(1) Everyone has duties to the community in which alone the free and full development of his personality is possible. (2) In the exercise of his rights and freedoms, everyone shall be subject only to such limitations as are determined by law solely for the purpose of securing due recognition and respect for the rights and freedoms of others and of meeting the just requirements of morality, public order and the general welfare in a democratic society. (3) These rights and freedoms may in no case be exercised contrary to the purposes and principles of the United Nations.
There has always been a curious dance between individual liberty and community responsibility. These are not mutually exclusive ideas, but they are often at odds. Sometimes the individual can thrive when the community allows him to, or the community can benefit greatly from a strong individual. Still, it is the rare person whose wants and needs never conflict with those of their neighbors.
In all likelihood the struggle to balance these needs will never be completely settled, but Declaration, along with our own Constitution and the Constitutions of most Industrialized Democracies, reflect an honest attempt to resolve this.
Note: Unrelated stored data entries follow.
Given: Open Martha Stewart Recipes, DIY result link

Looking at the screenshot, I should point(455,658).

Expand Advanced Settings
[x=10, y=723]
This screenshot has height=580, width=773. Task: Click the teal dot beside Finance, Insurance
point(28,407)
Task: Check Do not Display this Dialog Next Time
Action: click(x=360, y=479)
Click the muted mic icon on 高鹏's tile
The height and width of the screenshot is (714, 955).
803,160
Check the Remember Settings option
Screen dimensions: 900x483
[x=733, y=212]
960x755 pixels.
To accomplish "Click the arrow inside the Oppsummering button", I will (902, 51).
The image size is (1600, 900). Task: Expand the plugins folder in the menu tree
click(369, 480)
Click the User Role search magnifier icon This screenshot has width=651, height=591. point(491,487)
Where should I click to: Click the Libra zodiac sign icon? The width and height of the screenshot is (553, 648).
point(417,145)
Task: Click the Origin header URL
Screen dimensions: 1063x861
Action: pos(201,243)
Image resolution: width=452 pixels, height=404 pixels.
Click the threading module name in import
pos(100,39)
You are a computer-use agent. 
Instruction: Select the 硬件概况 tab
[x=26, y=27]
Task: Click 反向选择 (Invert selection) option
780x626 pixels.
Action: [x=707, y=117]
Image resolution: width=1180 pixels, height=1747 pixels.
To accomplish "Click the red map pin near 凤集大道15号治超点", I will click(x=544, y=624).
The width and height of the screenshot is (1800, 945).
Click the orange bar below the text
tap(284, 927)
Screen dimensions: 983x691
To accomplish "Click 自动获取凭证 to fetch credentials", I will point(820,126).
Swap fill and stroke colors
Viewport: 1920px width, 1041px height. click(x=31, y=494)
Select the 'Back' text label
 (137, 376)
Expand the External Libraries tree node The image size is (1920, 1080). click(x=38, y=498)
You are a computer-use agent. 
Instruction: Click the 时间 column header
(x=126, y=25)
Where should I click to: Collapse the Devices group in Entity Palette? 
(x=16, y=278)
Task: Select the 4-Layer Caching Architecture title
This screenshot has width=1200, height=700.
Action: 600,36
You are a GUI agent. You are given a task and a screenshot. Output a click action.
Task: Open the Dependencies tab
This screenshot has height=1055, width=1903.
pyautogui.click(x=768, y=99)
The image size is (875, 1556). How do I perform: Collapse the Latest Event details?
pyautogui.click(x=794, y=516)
Have we fallen down? Have we failed to live up to our high ideas? Have we even ignored them in the name of base desire? The answer to all those questions is yes, but that does not mean we should give up on our attempts to find a more perfect harmony between the one and the many.
At best giving up on solving that question is a sad admission of weakness. At worst it is opening the door to chaos and pain. When the individual is lost to the community we lose the very things that make being human special. When the community is forgotten in the chase for individual gain, despotism takes root. Neither is a very appealing outcome. We may never have the answers, but the search for them is a necessary endeavor just the same.